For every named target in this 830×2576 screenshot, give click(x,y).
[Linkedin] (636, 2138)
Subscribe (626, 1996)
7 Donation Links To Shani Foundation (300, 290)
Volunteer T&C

◇ ◇ ◇ ◇

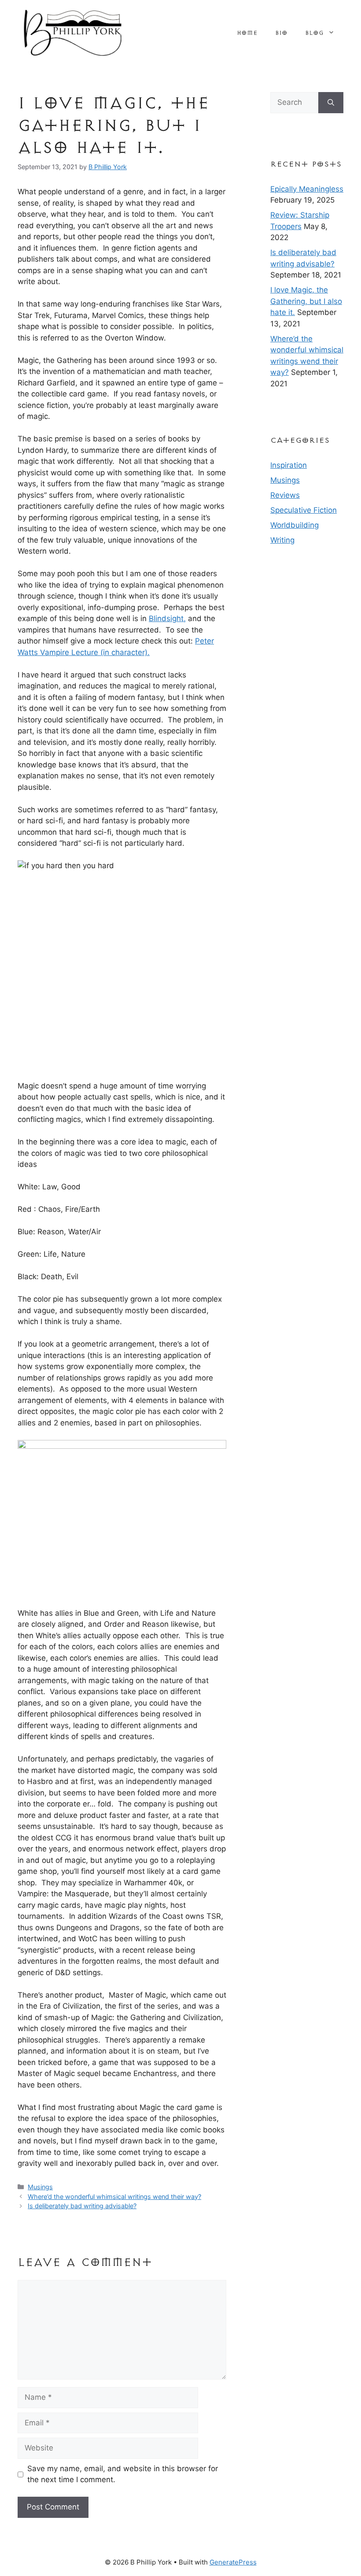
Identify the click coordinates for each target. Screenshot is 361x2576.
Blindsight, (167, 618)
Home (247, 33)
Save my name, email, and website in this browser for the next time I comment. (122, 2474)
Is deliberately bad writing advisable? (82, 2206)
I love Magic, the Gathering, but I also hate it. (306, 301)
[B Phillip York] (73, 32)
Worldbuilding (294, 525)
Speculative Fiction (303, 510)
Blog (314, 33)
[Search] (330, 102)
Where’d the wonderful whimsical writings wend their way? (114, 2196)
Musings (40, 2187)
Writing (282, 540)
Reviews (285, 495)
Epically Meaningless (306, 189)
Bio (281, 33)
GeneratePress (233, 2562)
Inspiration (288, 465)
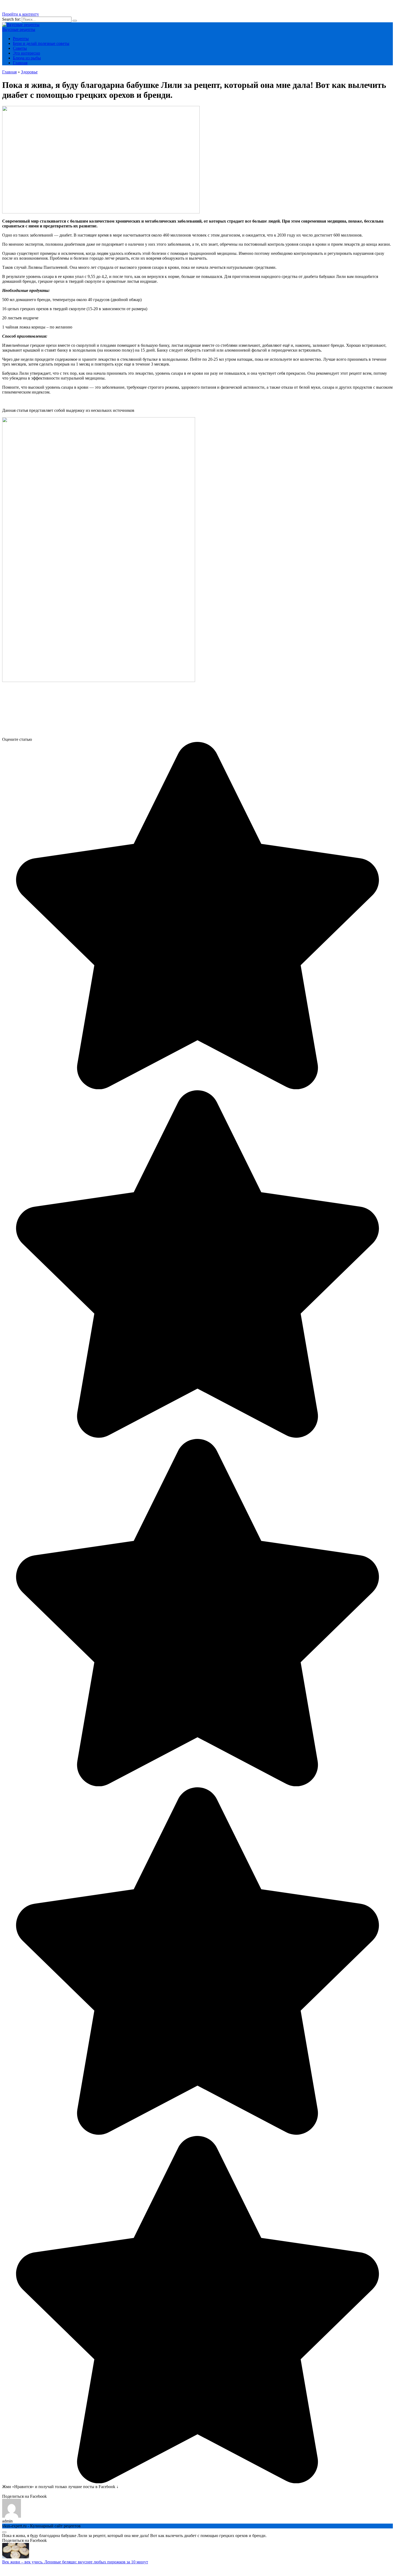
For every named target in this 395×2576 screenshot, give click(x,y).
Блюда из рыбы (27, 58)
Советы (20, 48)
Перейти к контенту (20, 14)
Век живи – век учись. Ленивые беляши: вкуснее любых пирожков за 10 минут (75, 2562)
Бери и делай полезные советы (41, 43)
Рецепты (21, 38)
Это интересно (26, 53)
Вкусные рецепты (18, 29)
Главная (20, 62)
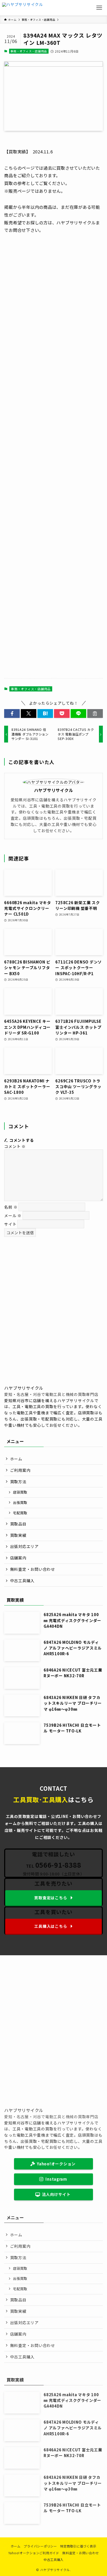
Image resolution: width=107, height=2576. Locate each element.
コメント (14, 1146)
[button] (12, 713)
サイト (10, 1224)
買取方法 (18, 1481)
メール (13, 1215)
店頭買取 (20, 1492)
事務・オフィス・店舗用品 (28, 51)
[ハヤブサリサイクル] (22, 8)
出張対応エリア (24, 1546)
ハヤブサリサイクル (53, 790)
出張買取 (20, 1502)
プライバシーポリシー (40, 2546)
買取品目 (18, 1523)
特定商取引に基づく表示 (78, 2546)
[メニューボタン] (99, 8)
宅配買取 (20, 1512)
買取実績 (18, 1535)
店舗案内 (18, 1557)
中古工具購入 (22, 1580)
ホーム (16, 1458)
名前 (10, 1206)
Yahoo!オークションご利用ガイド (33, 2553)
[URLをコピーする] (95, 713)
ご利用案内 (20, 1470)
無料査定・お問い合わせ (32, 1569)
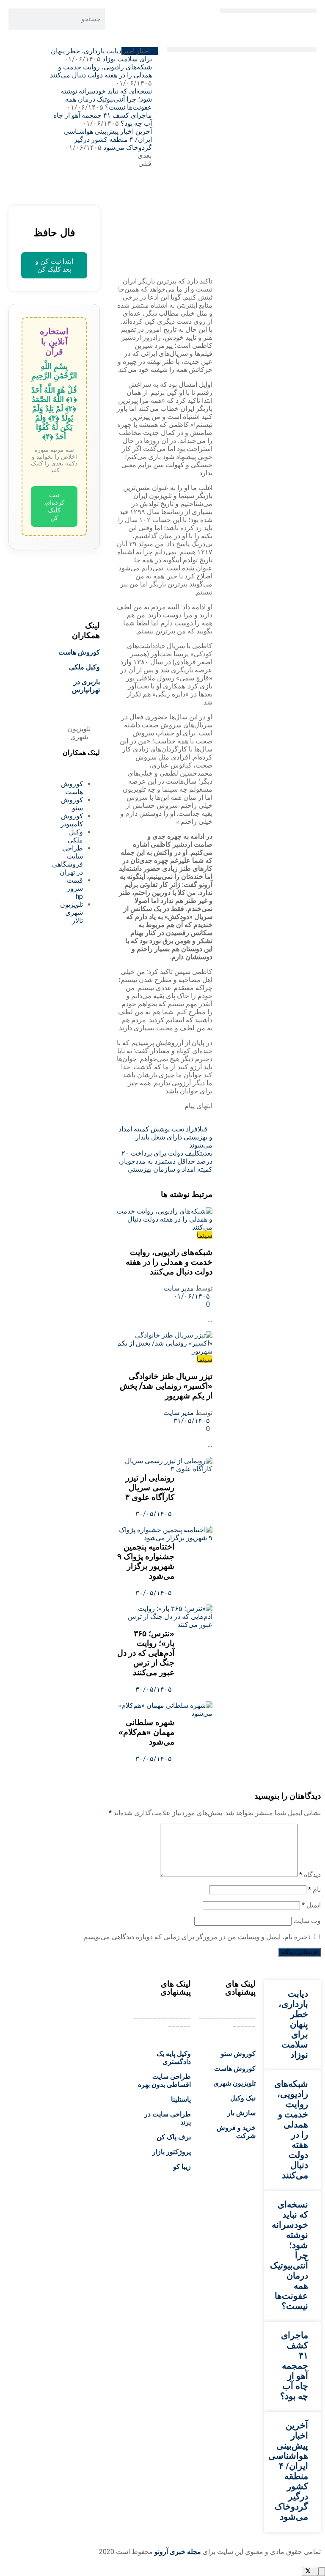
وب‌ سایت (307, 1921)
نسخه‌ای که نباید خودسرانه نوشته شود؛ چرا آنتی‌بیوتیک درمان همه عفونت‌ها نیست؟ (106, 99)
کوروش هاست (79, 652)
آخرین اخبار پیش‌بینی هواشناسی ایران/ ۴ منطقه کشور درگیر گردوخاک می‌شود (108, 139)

◇ ◇ ◇ ◇

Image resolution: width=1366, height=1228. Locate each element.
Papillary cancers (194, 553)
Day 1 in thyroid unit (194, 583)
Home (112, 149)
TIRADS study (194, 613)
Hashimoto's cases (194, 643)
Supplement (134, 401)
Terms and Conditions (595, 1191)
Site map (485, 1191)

◇ ◇ ◇ ◇

__INSTRUCTIONS TO FOLLOW__. In the records above, find the line with "ホーム (16, 1458)" and the line with "آخرین اخبار پیش‌بینی"; please transcribe exactly those two lines and all lines between them, omitting any picture.

__ANSWER AREA__.
ホーム (16, 1458)
名前 (10, 1206)
Yahoo!オークションご利用ガイド (33, 2553)
[URLをコピーする] (95, 713)
ご利用案内 (20, 1470)
無料査定・お問い合わせ (32, 1569)
وب‌ سایت (307, 1921)
نسخه‌ای که نباید خودسرانه نوشته شود؛ چرا آنتی‌بیوتیک درمان همه عفونت‌ها نیست؟ (106, 99)
کوروش هاست (79, 652)
آخرین اخبار پیش‌بینی هواشناسی ایران/ ۴ منطقه کشور درگیر گردوخاک می‌شود (108, 139)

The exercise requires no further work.